To test North Bristol’s openness on its Cerner problems I asked the Trust’s press officer and its media relations manager whether they could send me any trust report on the problems with the Cerner implementation.

Two days later they said that “some patience would be appreciated” but declined to say when they would respond to my question, so I asked it under FOI. The Trust gave no acknowledgement.

Perhaps North Bristol is too busy to deal with external questions and challenges on its record keeping. But that was one of the big problems highlighted by Francis in his report on Mid Staffs: that the Trust did not respond to external questions and challenges.

Worryingly, North Bristol’s reporting culture seems to prefer the positive over the negative.  This was one of its replies to an FOI request in 2012:

“With respect to inpatients, during November (before the implementation of Cerner) 40 patients were cancelled on the same day as admission for non-clinical reasons. During December (after the implementation of Cerner) 33 patients were cancelled on the same day as admission for non-clinical reasons – 7 fewer than in November.”

This reply – and others  – gave the impression, without giving contextual evidence,  that things were better since the Cerner implementation than before.

Francis in his report on Mid Staffs said,

“… for all the fine words printed and spoken about candour, and willingness to remedy wrongs, there lurks within the system an institutional instinct which, under pressure, will prefer concealment, formulaic responses and avoidance of public criticism.”

This would, it seems, apply to North Bristol – and every one of the other NHS trusts that have had electronic patient record implementations go wrong.

Indeed it is unfair to pick on North Bristol. The positive tone of its board reports is standard practice for trust board reporting across the NHS in England.

Francis said the NHS needs to change. In his letter to Jeremy Hunt on his report, Francis referred to an “institutional culture which ascribed more weight to positive information about the service than to information capable of implying cause for concern”.

But can NHS boards change in the absence of compulsion?

Audits of trust board reports?

One thing Francis did not suggest was that trust boards should have their board reports audited independently for honesty and openness.  An audit would detect an overly buoyant tone that downplayed concerns.  “There were 5 serious falls in December an increase of 3 from November.
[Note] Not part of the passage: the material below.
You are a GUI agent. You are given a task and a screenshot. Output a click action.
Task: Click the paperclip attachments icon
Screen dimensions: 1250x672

There were 185 falls in December compared to 139 falls in November, which had the lowest number of falls in one month this year.”
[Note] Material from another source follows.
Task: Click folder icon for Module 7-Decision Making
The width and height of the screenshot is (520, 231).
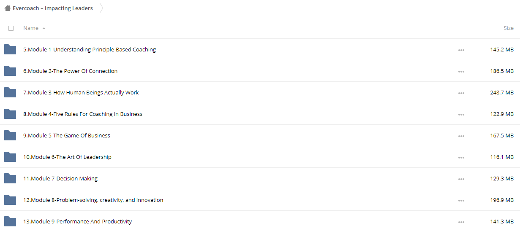Action: (x=10, y=178)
This was from a North Bristol board report that gave no explanation of the five serious falls. But the report made the point that November (2012) had the lowest number of falls in one month this year. If you were among the five who’d had a serious fall in hospital – and in Gillian Astbury’s case a fall in Stafford Hospital led to her death – you would probably want the trust’s board to focus on an analysis of the five serious falls, rather than be told how good a month November was for falls.

Board reports are a window on the culture of a public sector organisation. In the NHS nobody in authority seems not to have noticed that an American corporate positivism pervades many NHS board reports.  It’s within this culture that needless deaths such as those at Mid Staffs went unnoticed.
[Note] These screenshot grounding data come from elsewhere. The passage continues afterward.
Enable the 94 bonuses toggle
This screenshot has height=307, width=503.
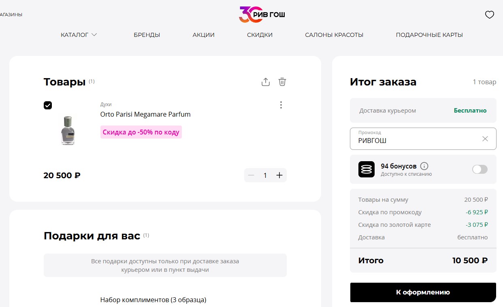[480, 169]
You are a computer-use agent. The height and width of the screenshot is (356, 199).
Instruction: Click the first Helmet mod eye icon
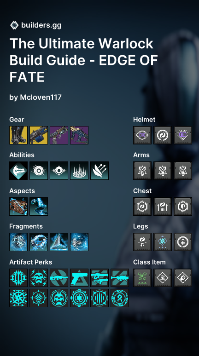(x=142, y=135)
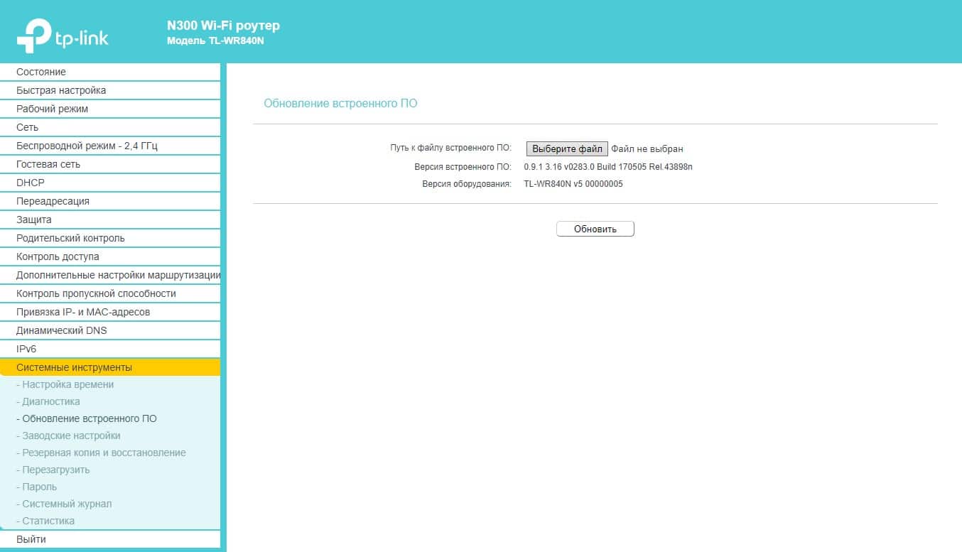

Until NHS trust board reports become more business-like and deal with concerns and potentially serious problems as would a private sector board – instead of giving the impression that they are trying to celebrate so-called achievements – the Francis report may make little difference.

North Bristol’s apparent unwillingness to disclose any detail of its Cerner problems – perhaps to its own board – is to be expected; but that natural reluctance to disclose may be symptomatic of one of the NHS’s biggest problems. The unnecessary deaths at Mid Staffs will be for nothing if the NHS does not change in the light of the Francis report. Complacency, arrogance, a preoccupation with good news and a culture of downplaying or even trying to ignore bad news are the enemy. Unless a board approach of honesty and openness is independently audited and enforced, Francis’s recommendations may bring little lasting change.